Here are five tips for boosting your business’s presence on Pinterest:

 

  1. Images are everything. Pinterest is a photo-driven network, so images are critical, as Artifact Uprising found out. As featured in U.S. News & World Report, it was noted that “A single photo shared on the social media site Pinterest in 2012 generated 48,000 hits in one week for the website of startup print shop Artifact Uprising, building momentum for it to eventually grow from a Colorado basement office into a multi-million dollar company.” Entrepreneur recently urged businesses wanting to boost sales on Pinterest to invest in a creative, visual strategy that shows you are taking memes and product images seriously.
  1. Get the Pin It button. Consider Etsy, which was founded in 2005 and has grown to more than 40 million members and boasts $1.35 billion in total merchandise sales for 2013. When the Etsy team observed that their customers were pinning Etsy items onto Pinterest, they added the Pin It button on each item listing page on Etsy and explained that the “Pin It button makes it easy for Etsy shoppers to pin items while browsing the site.” Another example is Allrecipes, which states that three months after adding the Pin It button on each recipe page, “more than 50,000 recipes were pinned resulting in 139 million Pinterest impressions, and clicks on Allrecipes’ Pinterest content increased more than 900%.”
  1. Share and re-pin images related to your brand. If you want to supercharge your startup marketing, Under30CEO says that “Pinterest is where e-commerce startups need to be.” Organic growth won’t happen overnight, the report goes on to say, but if you share and re-pin images related to your brand then using Pinterest will start to generate results. The example given was fashion designer Joy Cho, who, in March 2014, had 83 Boards and 12.4 million followers on Pinterest. She now has 89 Boards and 13.4 million followers.
  1. Create Pins and boards for the season. Why? As Kevin Knight states, “Businesses that take advantage of seasonal interests, including products, DIY projects, travel and recipes, can inspire people while they’re in a holiday mindset, ready to take action.” Knight recommends checking out Seattle-based designer Moorea Seal’s page for ideas.
  1. If you haven’t done so already, establish a business account and subscribe to the Pinterest business blog.
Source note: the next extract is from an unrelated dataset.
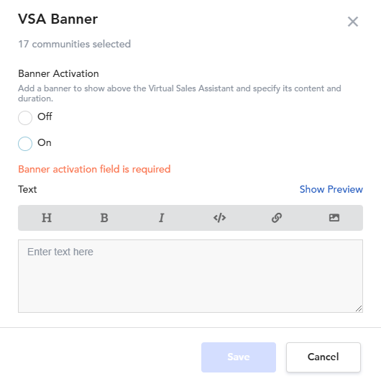Choose the "On" label text for banner activation
Screen dimensions: 381x384
click(45, 142)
Jessica Merchant opened the How Sweet Eats business page after starting with Pinterest for personal use. Danny Maloney, CEO and co-founder of Oklahoma City-based Pinterest analytics firm Tailwind, told the Pittsburg Post-Gazette in February 2014 that “How Sweet Eats” is Pittsburgh’s second most followed account. Pinterest is “a great way for small businesses to get out [of] the shadow of their corporate counterparts,” said Maloney. “It would be pretty hard for a business like How Sweet Eats to reach 160,000 loyal followers on an ongoing basis on another site, but they’re able to accomplish that on Pinterest.” Of note is the fact that How Sweet Eats now has more than 224,900 followers. At the Pinterest business blog, information is available on topics such converting from a personal account to a business account, adding the Pin It button, and managing analytics about your customers.

 

Don Faul, chief of operations at Pinterest told U.S. News, “Pinterest is offering something rival social networks can’t: A way to ‘discover’ new things people didn’t know they wanted. Twitter offers real-time micro-blogging, Facebook is becoming the new online phone book for friends and Google is good for searching for something specific, but Pinterest helps you explore your interests.”

By utilizing the tips featured above, startups and SMBs will be discovered, garner customers’ interests, grow a larger customer base, and increase sales. Boosting your presence on Pinterest will give your business a boost.